Here, we start by importing the dataset into a Pandas dataframe. Then we process the data to exclude incomplete information and make a simple binary classification of loan approvals. We then create two datasets, one complete and one where 90% of female applicants are removed.


In [0]:
# Set column dtypes for Pandas
column_names = collections.OrderedDict({
  'as_of_year': np.int16,
  'agency_abbr': 'category',
  'loan_type': 'category',
  'property_type': 'category',
  'loan_purpose': 'category',
  'owner_occupancy': np.int8,
  'loan_amt_000s': np.float64,
  'preapproval': 'category',
  'county_code': np.float64,
  'applicant_income_00s': np.float64,
  'purchaser_type': 'category',
  'hoepa_status': 'category',
  'lien_status': 'category',
  'population': np.float64,
  'ffiec_median_fam_income': np.float64,
  'tract_to_msamd_income': np.float64,
  'num_of_owner_occupied_units': np.float64,
  'number_of_1_to_4_family_units': np.float64,
  'approved': np.int8, 
  'applicant_race_name_3': 'category',
  'applicant_race_name_4': 'category',
  'applicant_race_name_5': 'category',
  'co_applicant_race_name_3': 'category',
  'co_applicant_race_name_4': 'category',
  'co_applicant_race_name_5': 'category'
})

# Import the CSV into a dataframe
data = pd.read_csv('hmda_2017_ny_all-records_labels.csv', dtype=column_names)
data = shuffle(data, random_state=2)

Extract columns and create dummy dataframes

We first specify which columns to keep then drop the columns that don't have loan originated or loan denied, to make this a simple binary classification.
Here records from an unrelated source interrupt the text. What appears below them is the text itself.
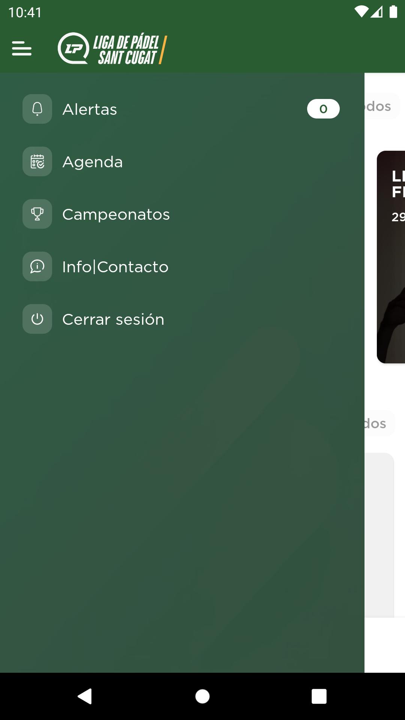Tap the upper partially hidden 'dos' button
The height and width of the screenshot is (720, 405).
[382, 106]
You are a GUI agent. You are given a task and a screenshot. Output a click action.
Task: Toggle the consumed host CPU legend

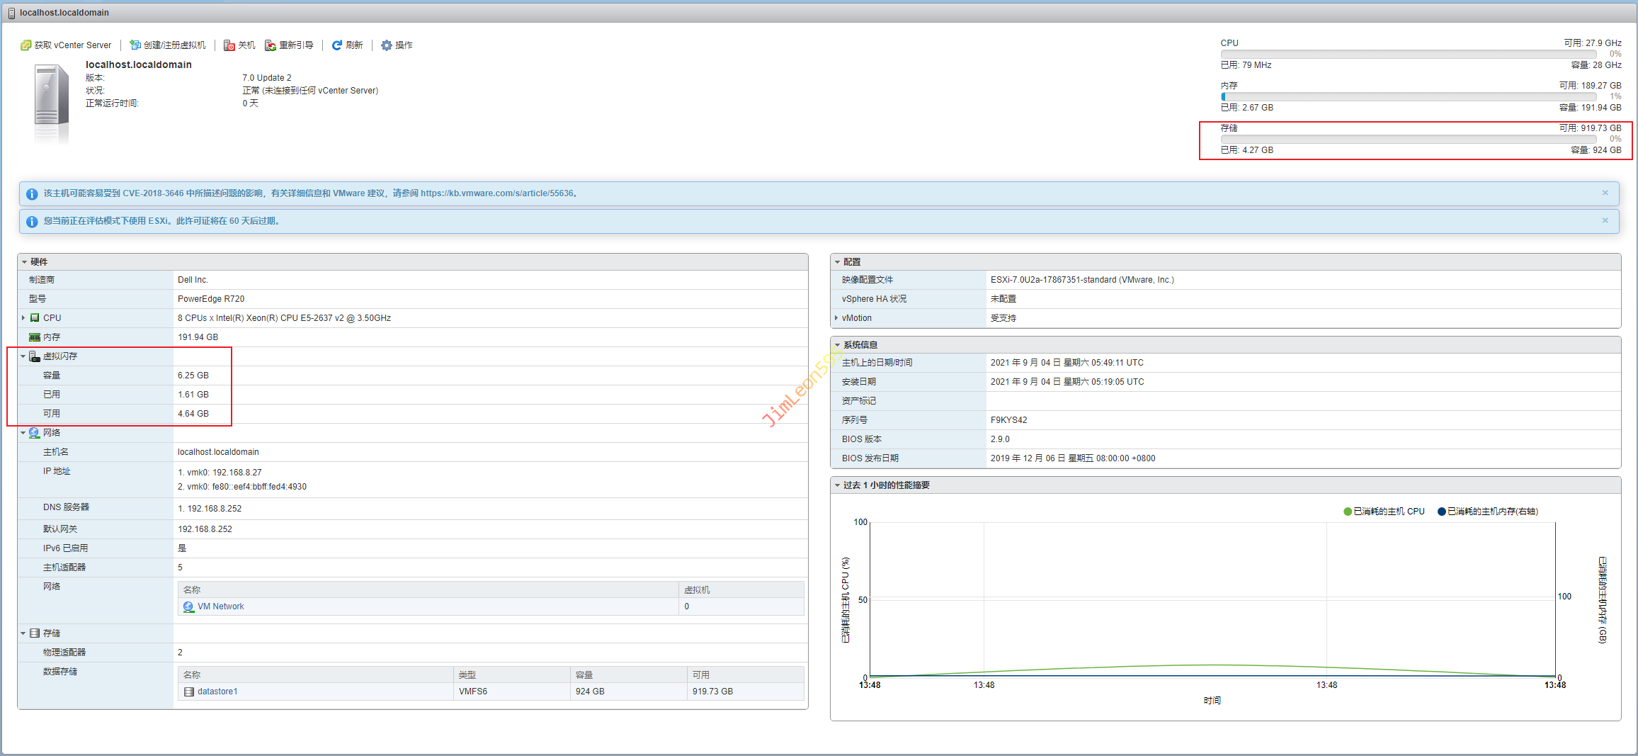pyautogui.click(x=1384, y=512)
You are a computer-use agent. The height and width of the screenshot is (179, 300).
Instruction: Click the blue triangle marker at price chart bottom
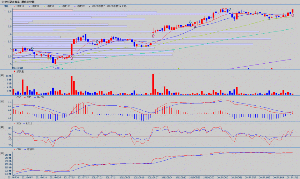[x=248, y=68]
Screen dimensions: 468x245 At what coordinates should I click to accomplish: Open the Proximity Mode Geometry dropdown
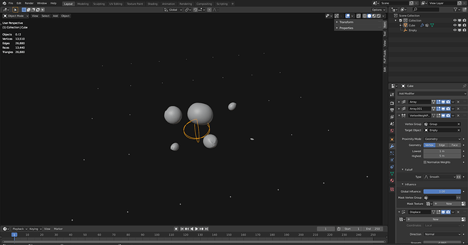[x=442, y=139]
We then create two dataframes binary_df and bad_binary_df. The first will include all the data, and the second will have 90% of female applicants removed, respectively. We then convert them into "dummy" dataframes to turn categorical string features into simple 0/1 features and normalize all the columns.


In [0]:
# Only use a subset of the columns for these models
text_columns_to_keep = [
             'agency_name',
             'loan_type_name',
             'property_type_name',
             'loan_purpose_name',
             'owner_occupancy_name',
             'applicant_ethnicity_name',
             'applicant_race_name_1',
             'applicant_sex_name',                      
]
numeric_columns_to_keep = [
             'loan_amount_000s',
             'applicant_income_000s',
             'population',
             'minority_population',
             'hud_median_family_income' 
]

columns_to_keep = text_columns_to_keep + numeric_columns_to_keep + ['action_taken_name']
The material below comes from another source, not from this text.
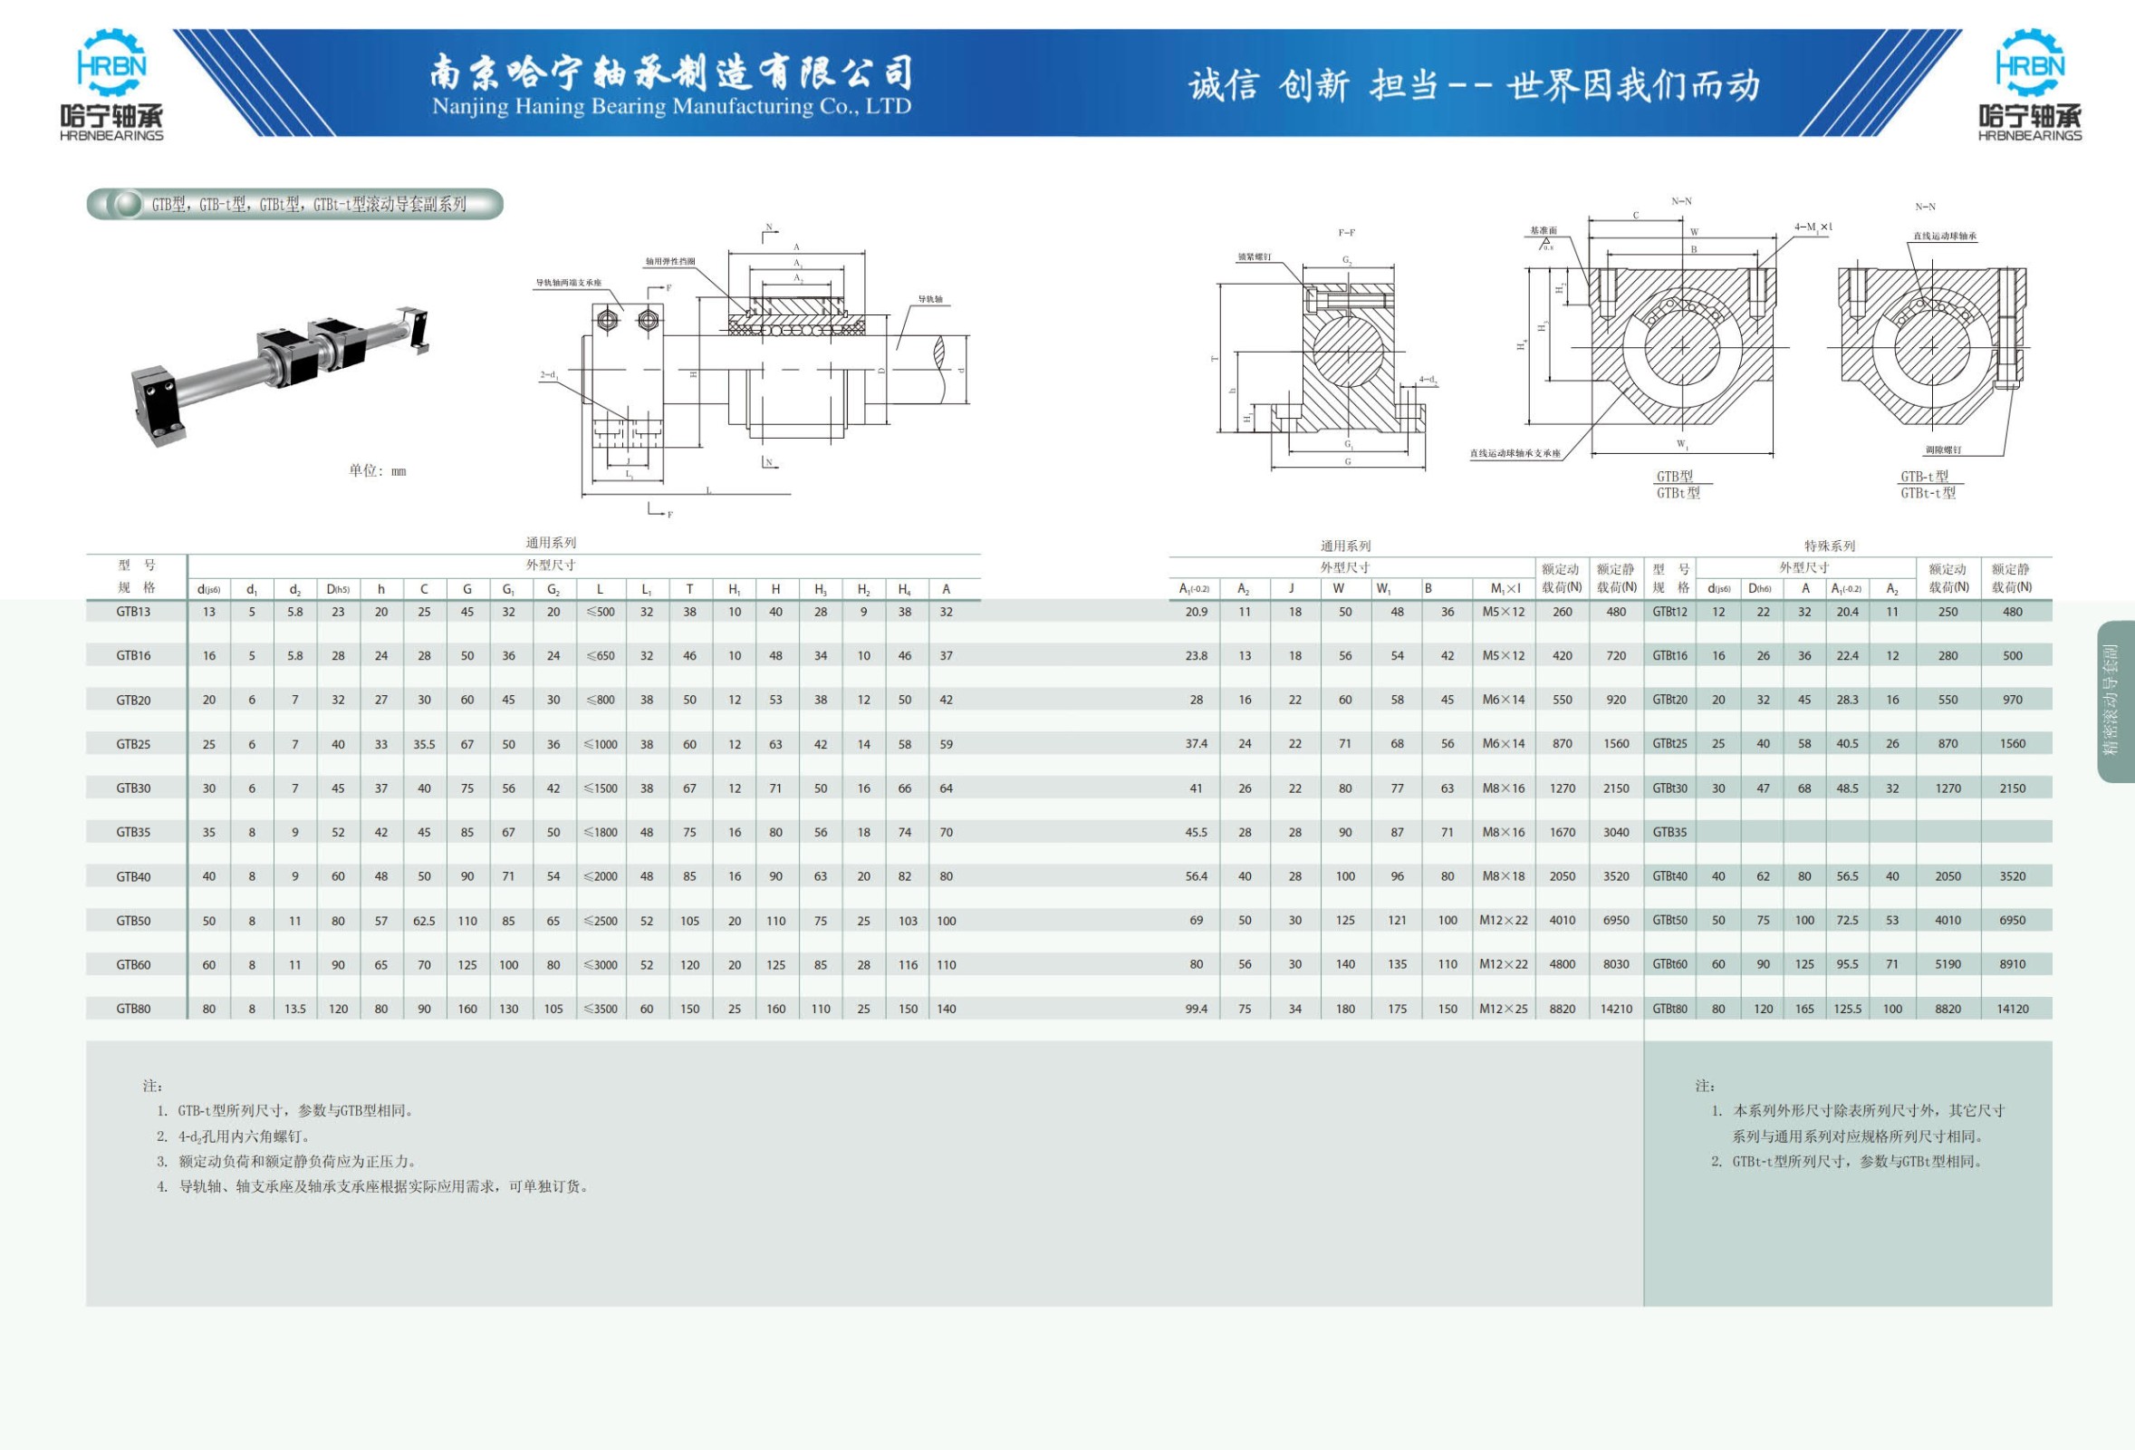Select the green sphere icon beside series title
Screen dimensions: 2135x1450
click(x=125, y=204)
# Drop columns with incomplete information and drop columns that don't have loan orignated or denied, to make this a simple binary classification
df = data[columns_to_keep].dropna()
binary_df = df[df.action_taken_name.isin(['Loan originated', 'Application denied by financial institution'])].copy()
binary_df.loc[:,'loan_granted'] = np.where(binary_df['action_taken_name'] == 'Loan originated', 1, 0)
binary_df = binary_df.drop(columns=['action_taken_name'])

# Drop 90% of loaned female applicants for a "bad training data" version
loaned_females = (binary_df['applicant_sex_name'] == 'Female') & (binary_df['loan_granted'] == 1)
bad_binary_df = binary_df.drop(binary_df[loaned_females].sample(frac=.9).index)

In [0]:
# Now lets' see the distribution of approved / denied classes (0: denied, 1: approved)
print(binary_df['loan_granted'].value_counts())

In [0]:
# Turn categorical string features into simple 0/1 features (like turning "sex" into "sex_male" and "sex_female")
dummies_df = pd.get_dummies(binary_df, columns=text_columns_to_keep)
dummies_df = dummies_df.sample(frac=1).reset_index(drop=True)
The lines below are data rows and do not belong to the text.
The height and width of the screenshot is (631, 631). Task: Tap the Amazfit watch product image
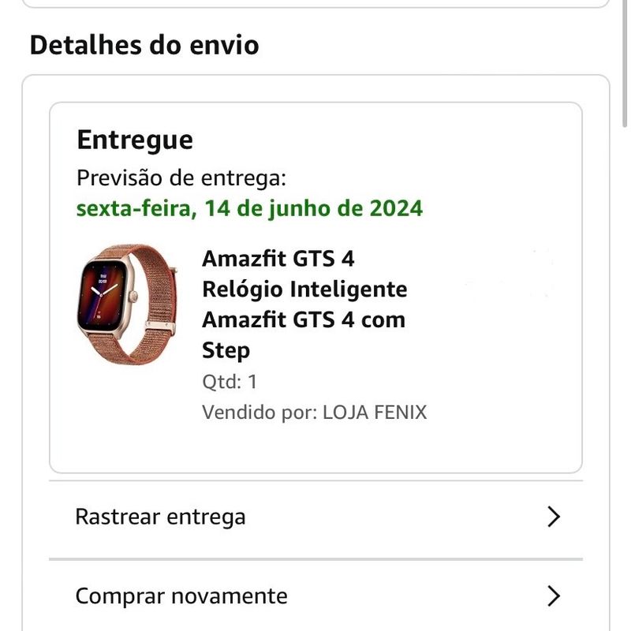tap(118, 303)
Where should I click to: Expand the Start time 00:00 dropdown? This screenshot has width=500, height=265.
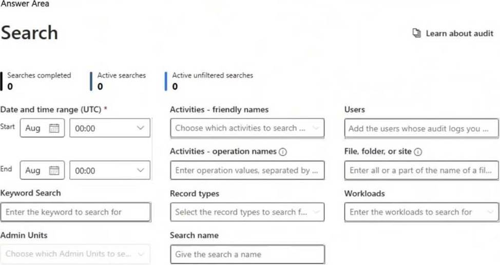point(110,128)
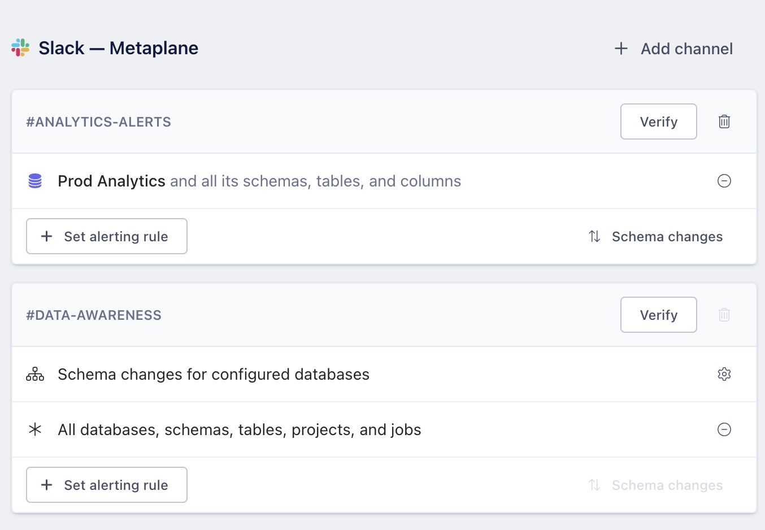The image size is (765, 530).
Task: Toggle the dimmed Schema changes in #DATA-AWARENESS
Action: pyautogui.click(x=655, y=485)
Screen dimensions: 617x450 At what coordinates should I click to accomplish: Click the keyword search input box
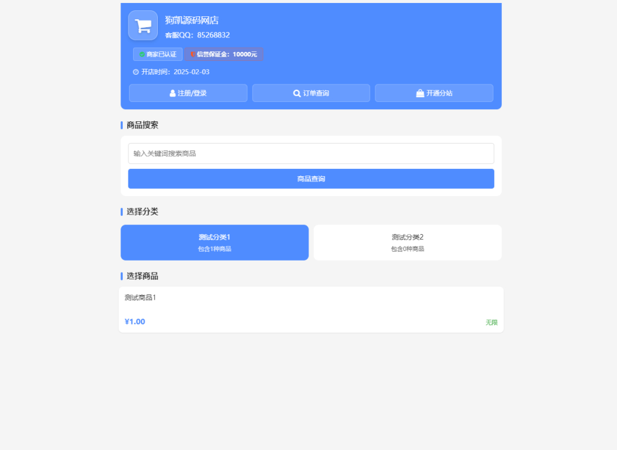tap(310, 153)
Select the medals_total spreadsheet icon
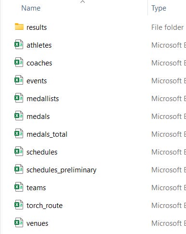Viewport: 186px width, 234px height. 19,133
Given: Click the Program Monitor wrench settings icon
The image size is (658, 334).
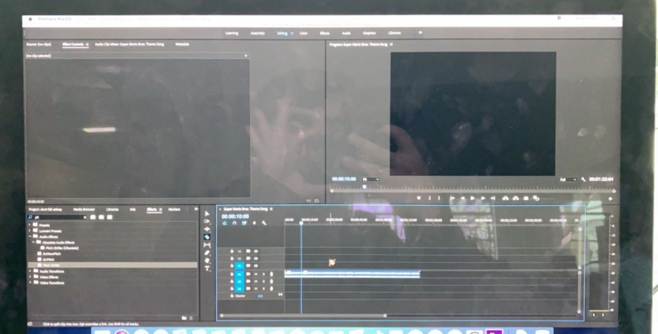Looking at the screenshot, I should click(583, 180).
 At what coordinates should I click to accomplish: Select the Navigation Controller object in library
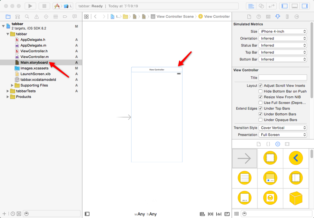[296, 158]
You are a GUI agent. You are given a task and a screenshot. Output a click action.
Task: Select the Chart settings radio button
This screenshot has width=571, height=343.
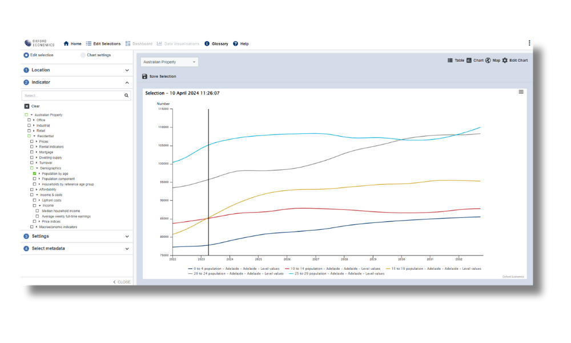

bad_dummies_df = pd.get_dummies(bad_binary_df, columns=text_columns_to_keep)
bad_dummies_df = bad_dummies_df.sample(frac=1).reset_index(drop=True)

In [0]:
# Normalize the numeric columns so that they all have the same scale to simplify modeling/training
def normalize():
  min_max_scaler = preprocessing.MinMaxScaler()
  column_names_to_normalize = ['loan_amount_000s', 'applicant_income_000s', 'minority_population', 'hud_median_family_income', 'population']
  x = dummies_df[column_names_to_normalize].values
  x_scaled = min_max_scaler.fit_transform(x)
  df_temp = pd.DataFrame(x_scaled, columns=column_names_to_normalize, index = dummies_df.index)
  dummies_df[column_names_to_normalize] = df_temp

  x = bad_dummies_df[column_names_to_normalize].values
  x_scaled = min_max_scaler.fit_transform(x)
  bad_df_temp = pd.DataFrame(x_scaled, columns=column_names_to_normalize, index = bad_dummies_df.index)
  bad_dummies_df[column_names_to_normalize] = bad_df_temp

normalize()

Get the Train & Test Data

Now, let's get the train and test data for our models.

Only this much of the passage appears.